# Data for processing:
========================================

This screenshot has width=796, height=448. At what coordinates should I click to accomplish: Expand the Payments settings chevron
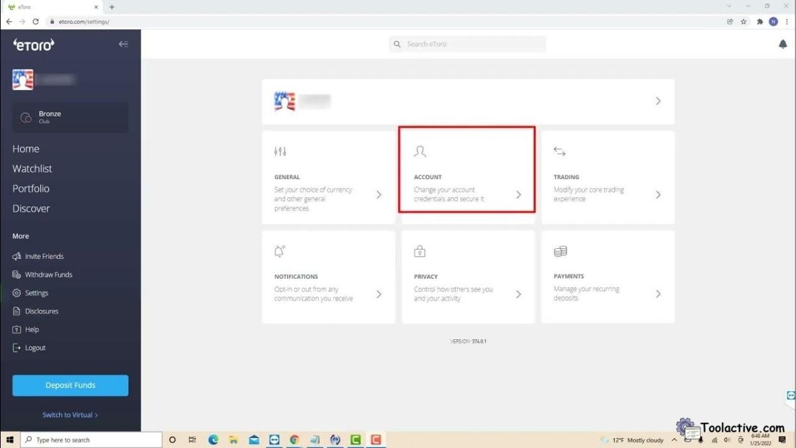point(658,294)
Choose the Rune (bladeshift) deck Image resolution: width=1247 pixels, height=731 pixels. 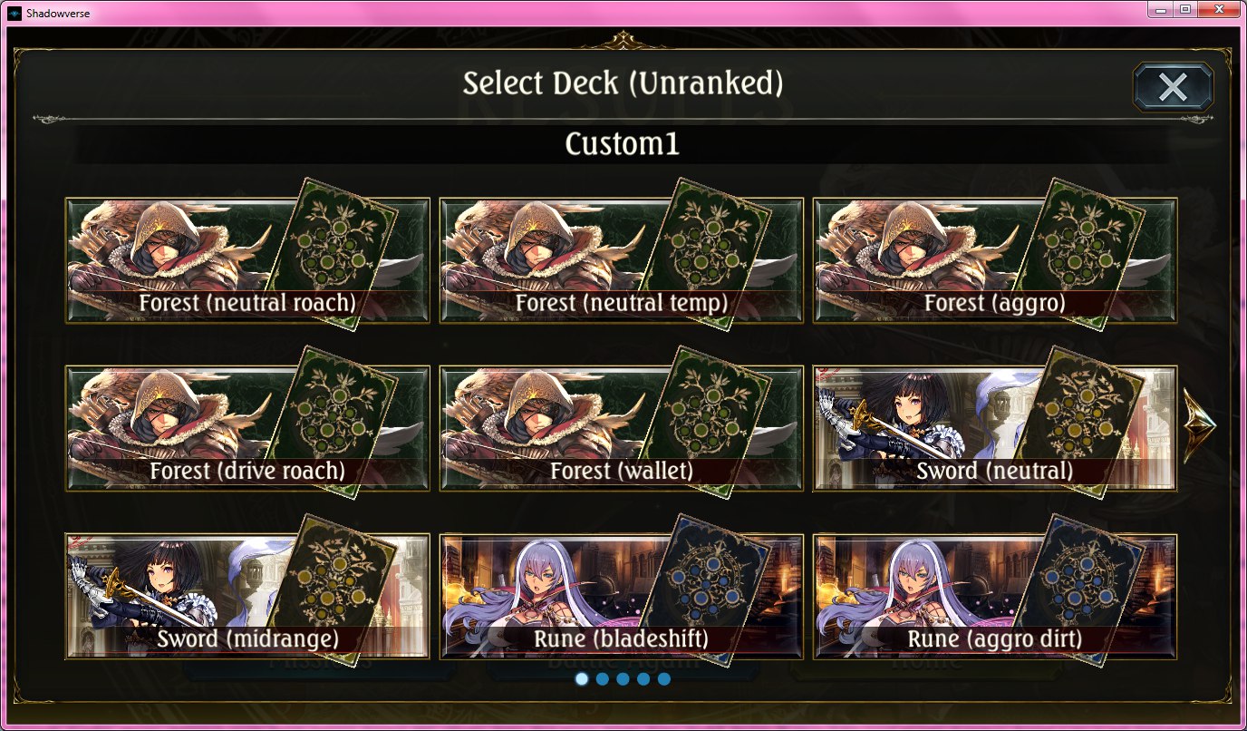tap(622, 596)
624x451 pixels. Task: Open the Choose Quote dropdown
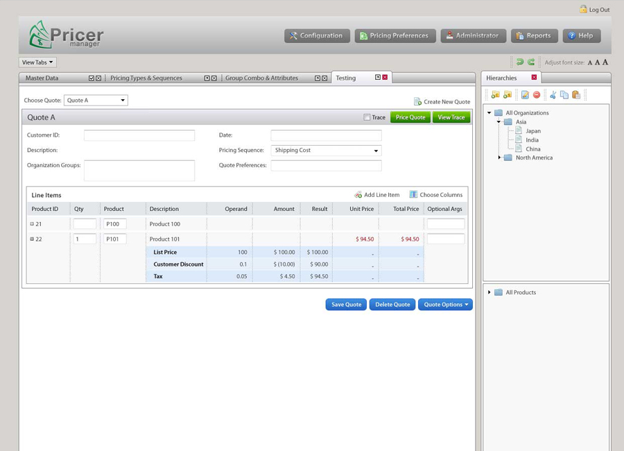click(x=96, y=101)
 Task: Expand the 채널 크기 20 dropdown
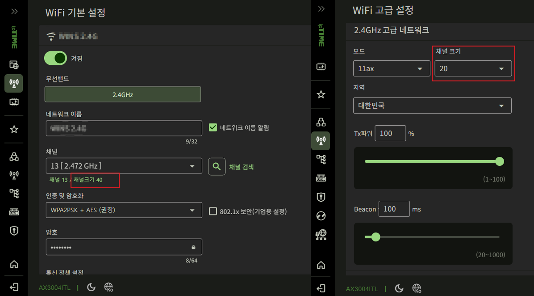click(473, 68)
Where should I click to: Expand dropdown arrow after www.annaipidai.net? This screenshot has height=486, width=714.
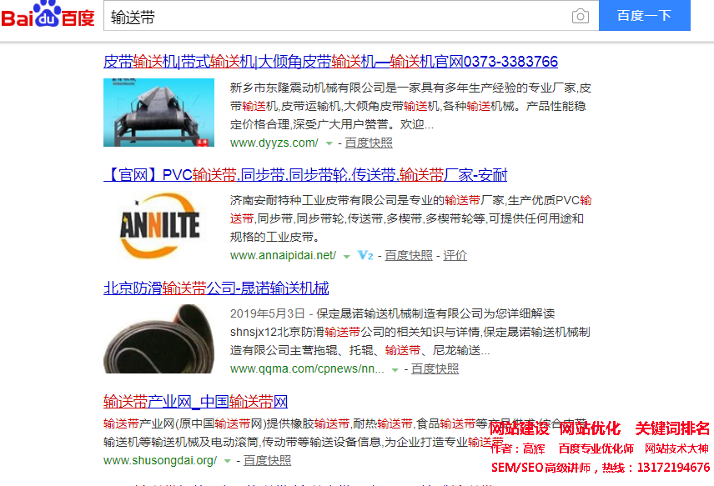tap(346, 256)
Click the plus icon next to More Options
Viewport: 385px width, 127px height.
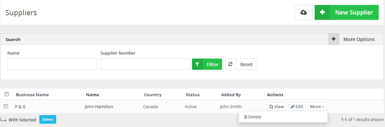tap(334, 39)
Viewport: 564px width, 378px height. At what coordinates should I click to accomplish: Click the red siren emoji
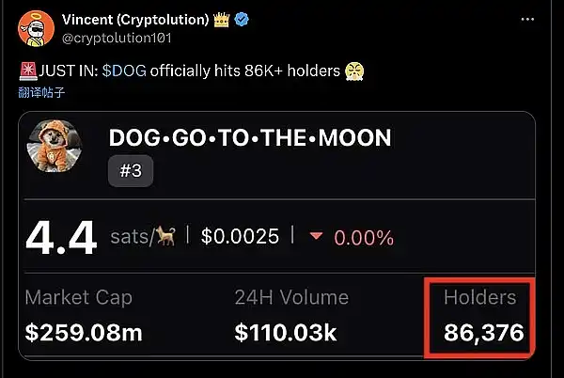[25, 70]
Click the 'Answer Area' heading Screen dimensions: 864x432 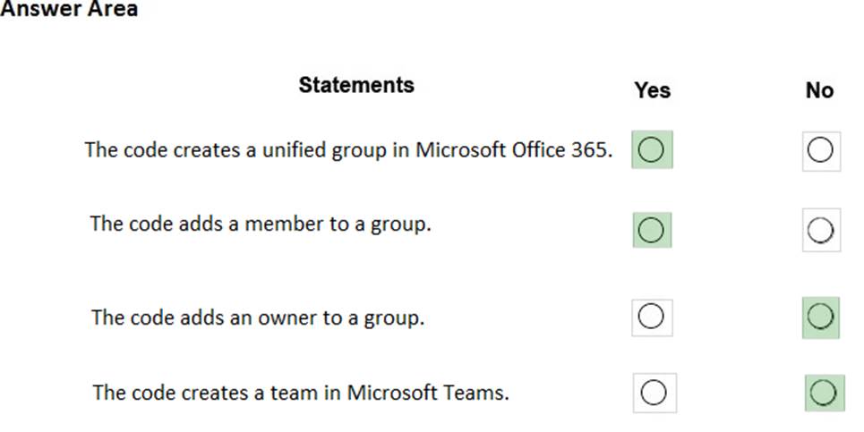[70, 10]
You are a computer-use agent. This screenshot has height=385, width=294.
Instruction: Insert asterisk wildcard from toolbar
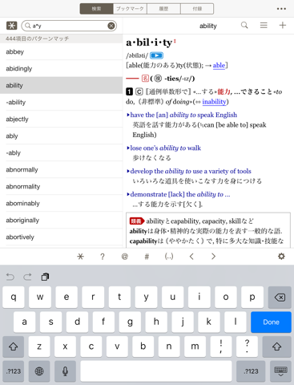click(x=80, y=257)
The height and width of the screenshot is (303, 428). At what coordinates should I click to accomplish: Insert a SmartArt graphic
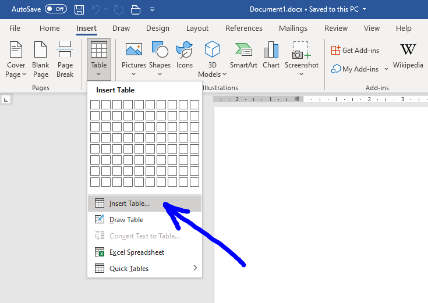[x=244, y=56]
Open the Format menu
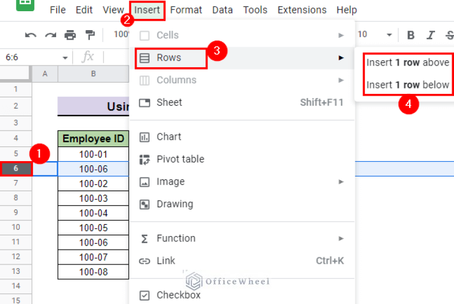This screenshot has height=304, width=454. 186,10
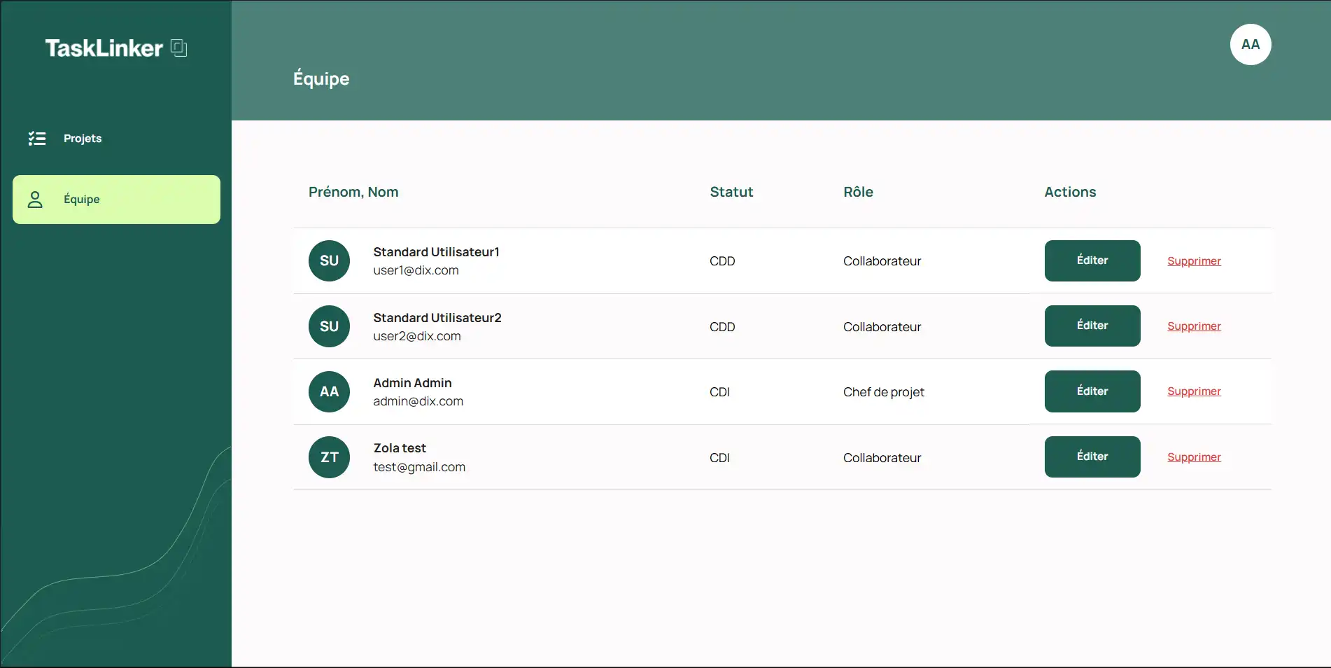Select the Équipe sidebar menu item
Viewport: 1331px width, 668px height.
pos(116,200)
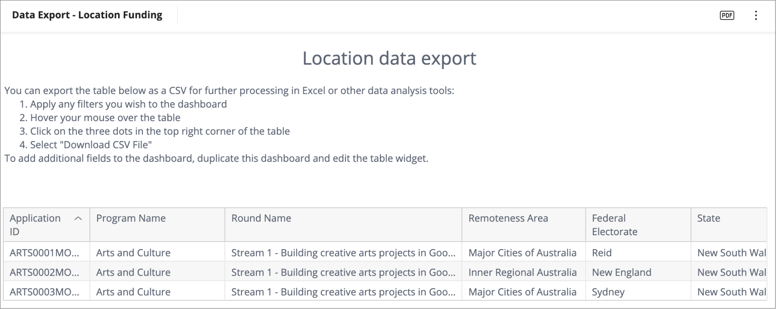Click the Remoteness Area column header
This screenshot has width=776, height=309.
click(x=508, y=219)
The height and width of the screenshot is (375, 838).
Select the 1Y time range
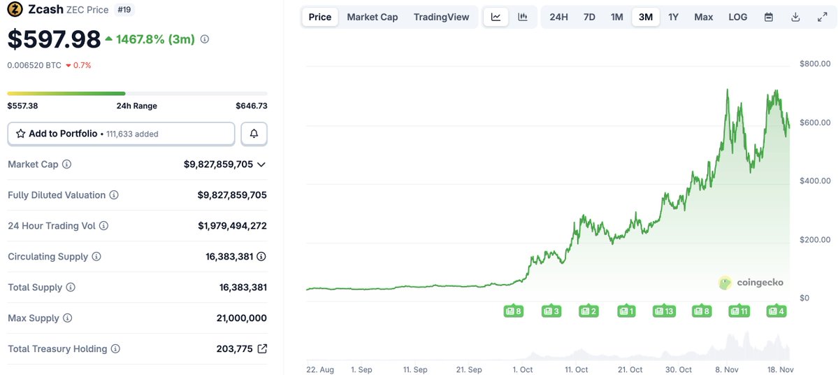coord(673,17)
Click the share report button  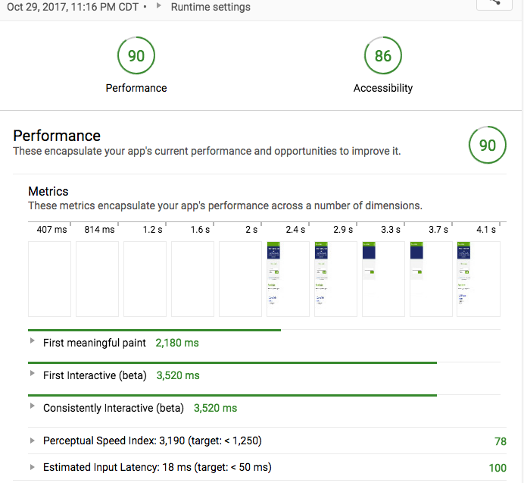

========================================

# What is expected:
Restate word for word the lines beginning with the one that contains "Select the 1Y time range" and ending with the last line of the listing; pictures stay out.

# Finished task:
Select the 1Y time range
coord(673,17)
Click the share report button  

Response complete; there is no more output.